■ **Data for processing**:
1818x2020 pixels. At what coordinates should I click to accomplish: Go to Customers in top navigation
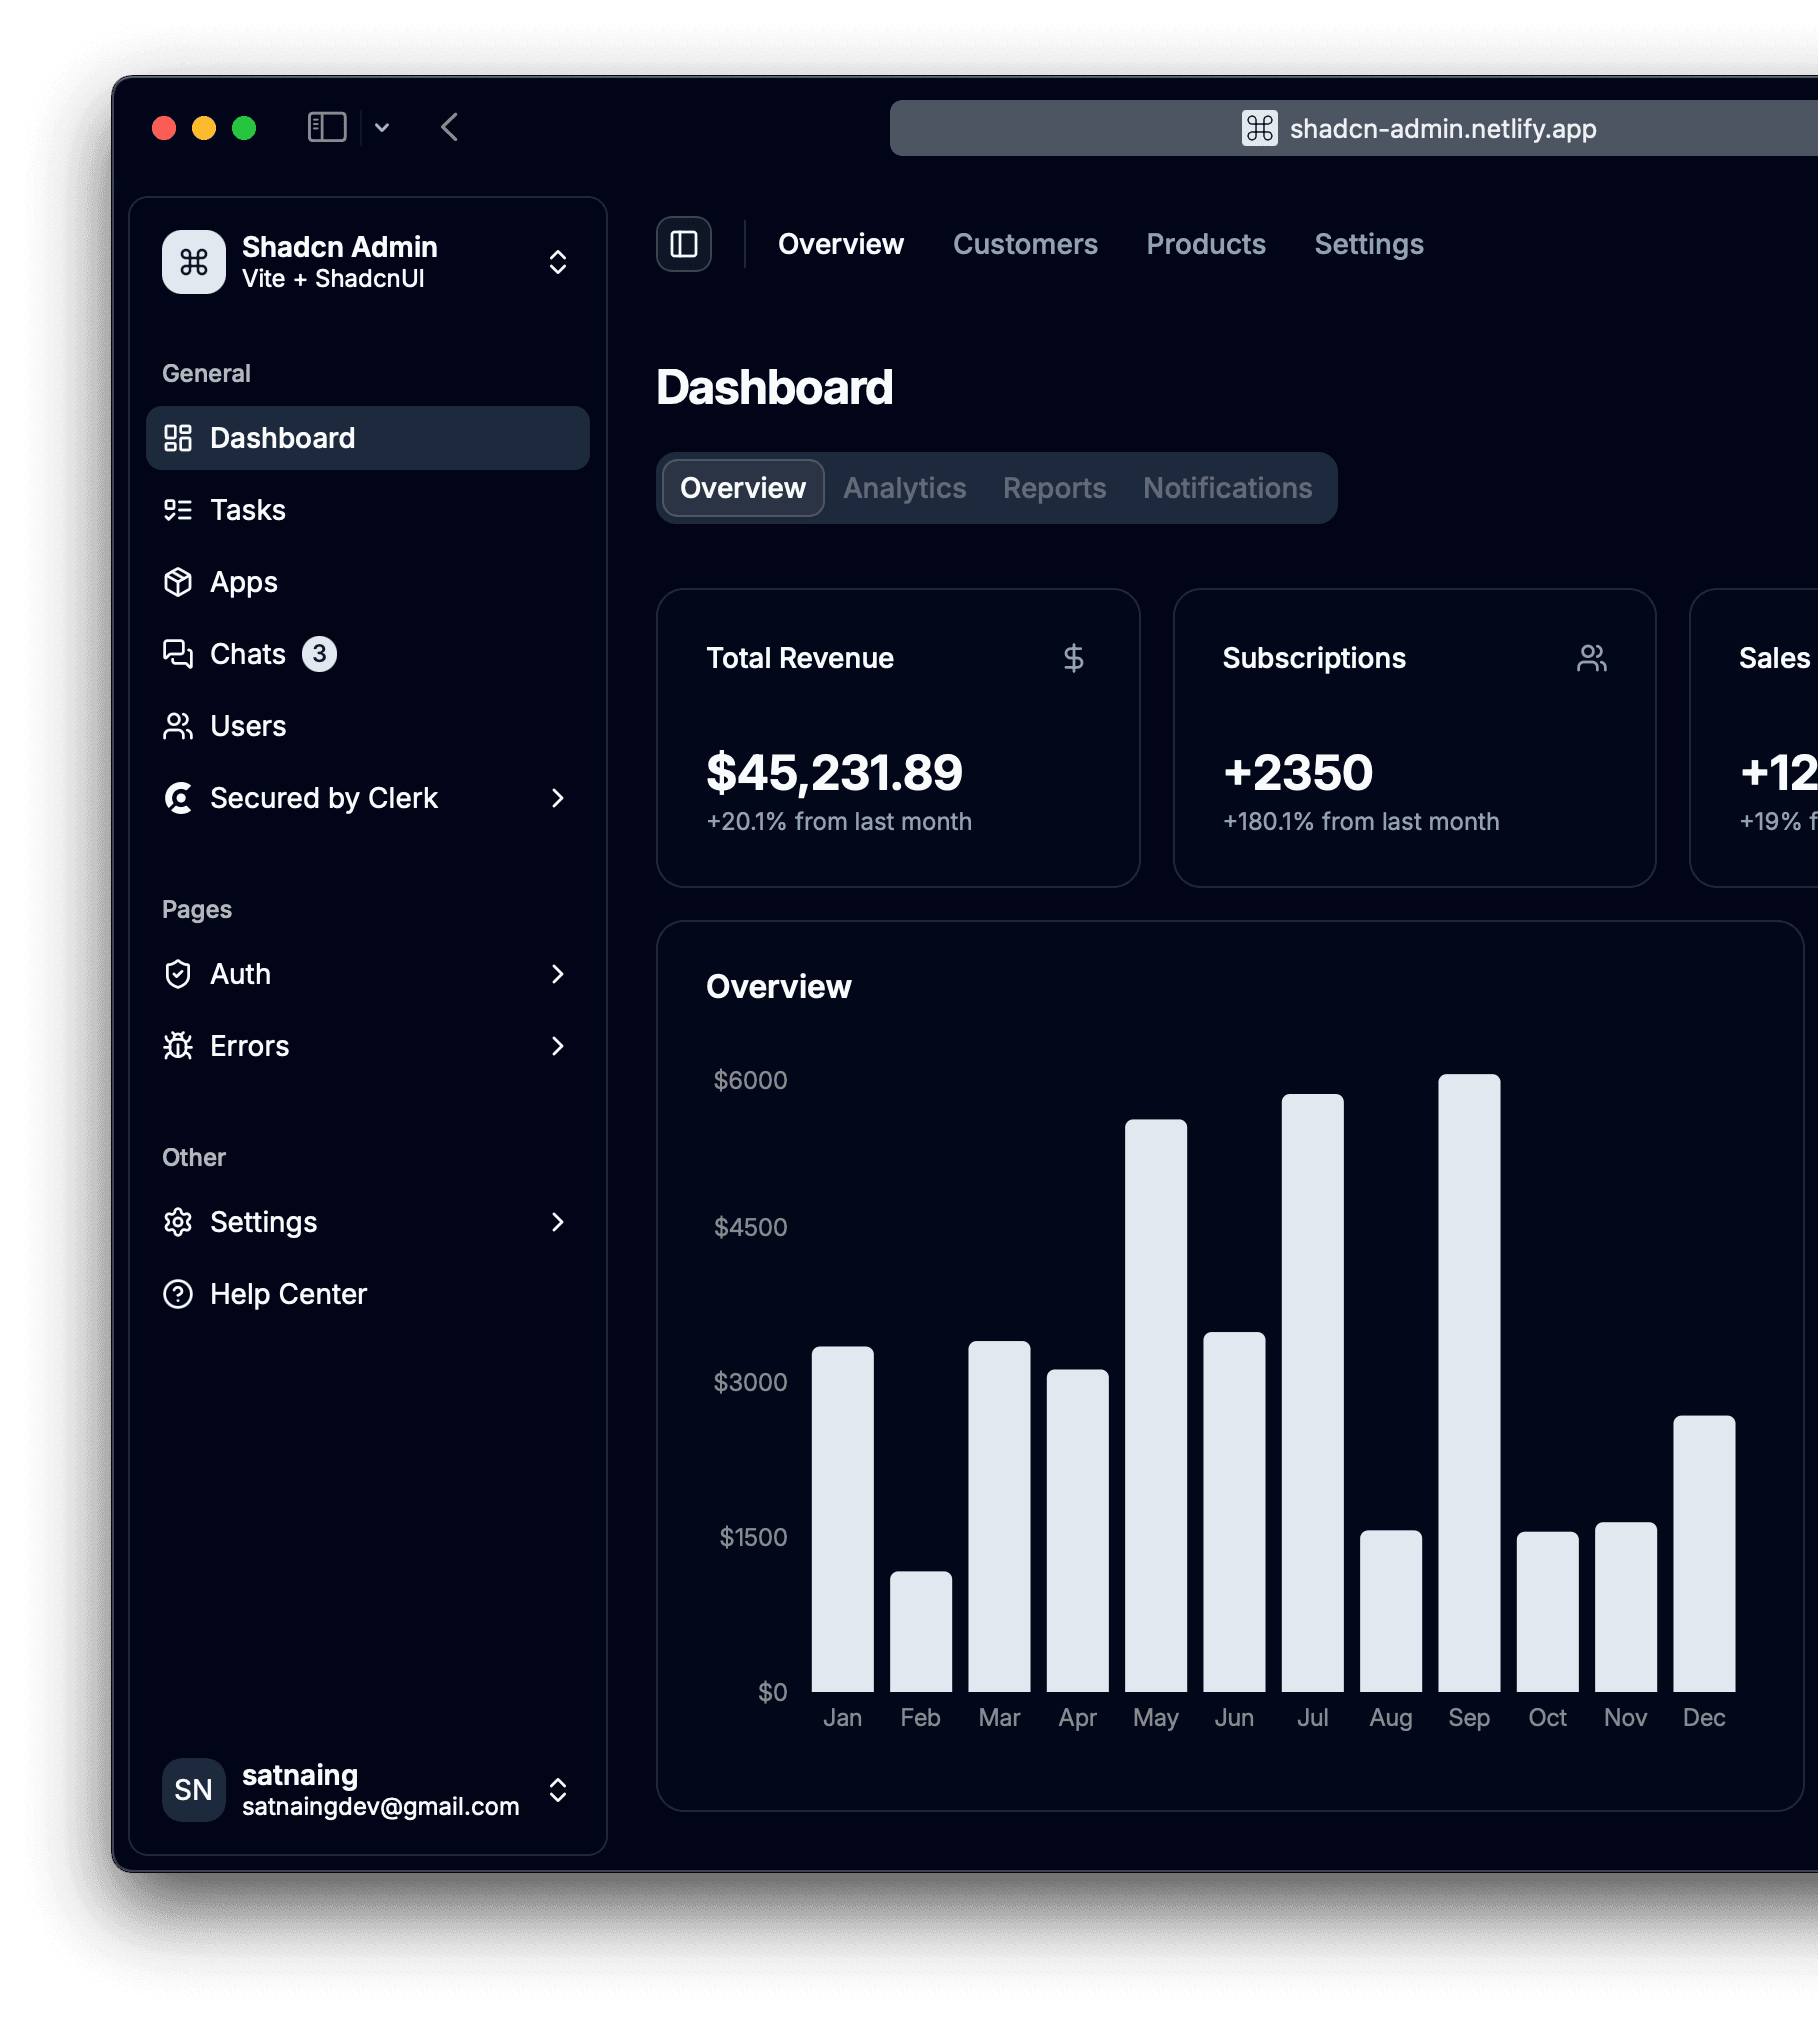(x=1025, y=244)
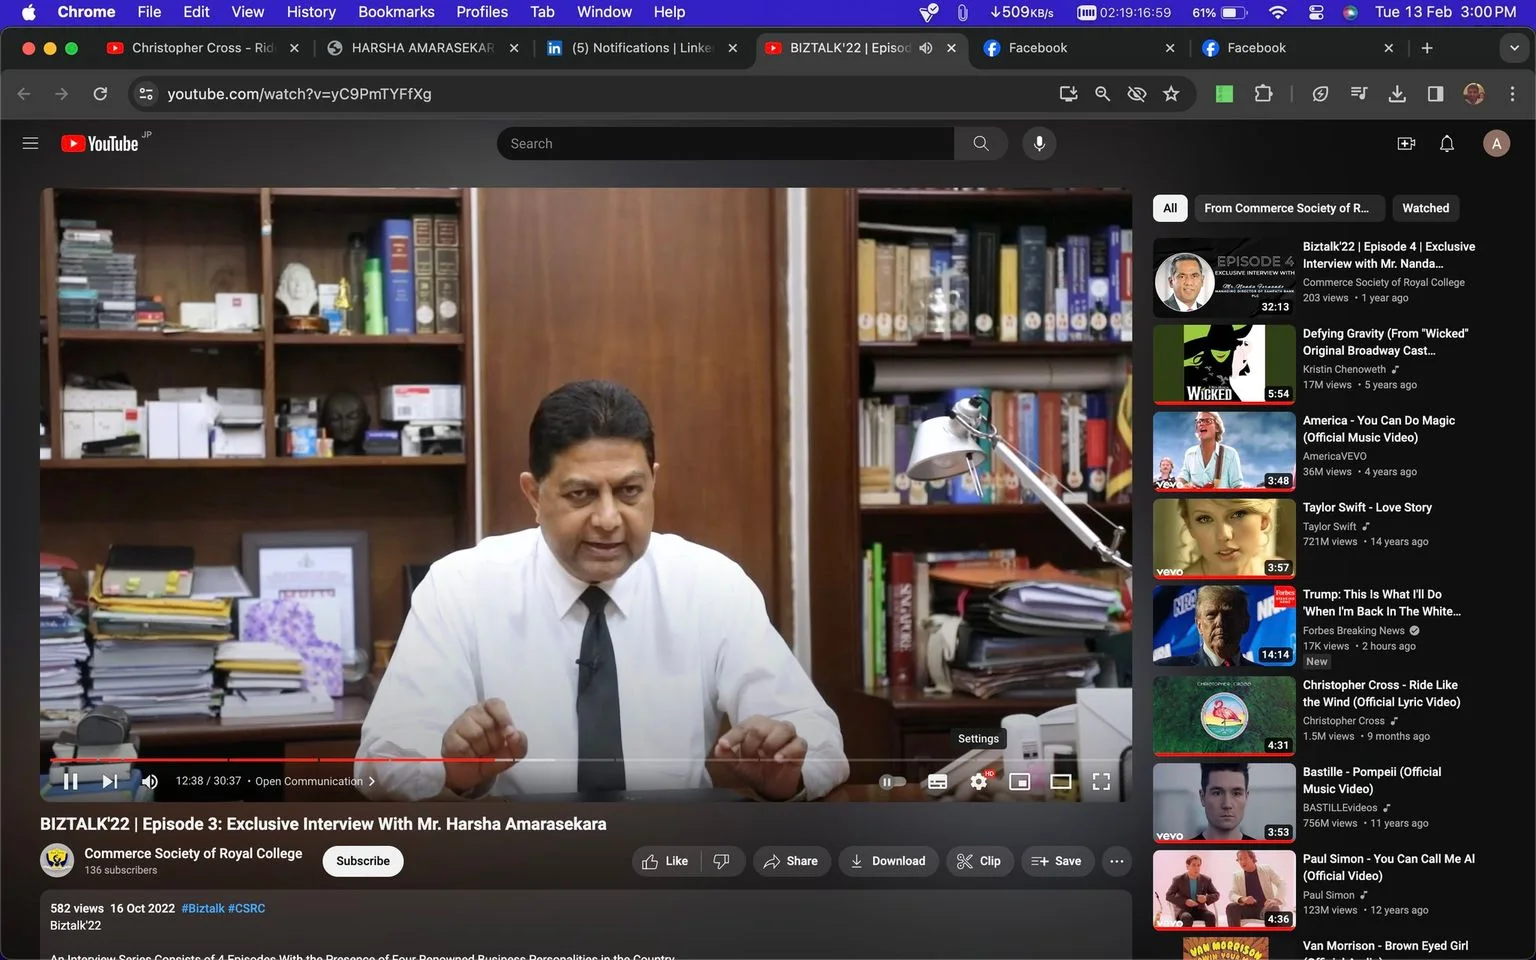The width and height of the screenshot is (1536, 960).
Task: Enable the miniplayer view
Action: (x=1020, y=781)
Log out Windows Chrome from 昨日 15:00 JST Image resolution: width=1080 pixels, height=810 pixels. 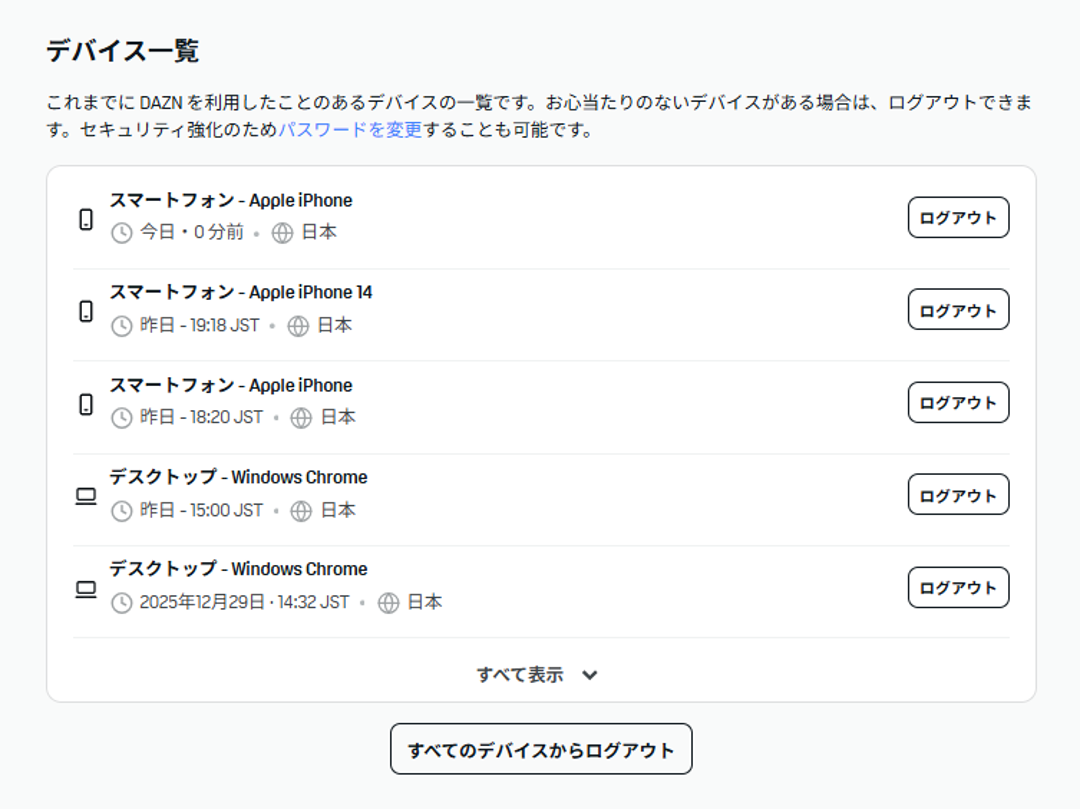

■ **What this task involves**:
Could you return the entire listing above word for word, leaving the pictures out?

■ **Response below**:
1818x2020 pixels. At what coordinates should I click to accomplish: Go to Customers in top navigation
(x=1025, y=244)
The width and height of the screenshot is (1536, 960).
Task: Enable the miniplayer view
Action: (x=1020, y=781)
Log out Windows Chrome from 昨日 15:00 JST Image resolution: width=1080 pixels, height=810 pixels. 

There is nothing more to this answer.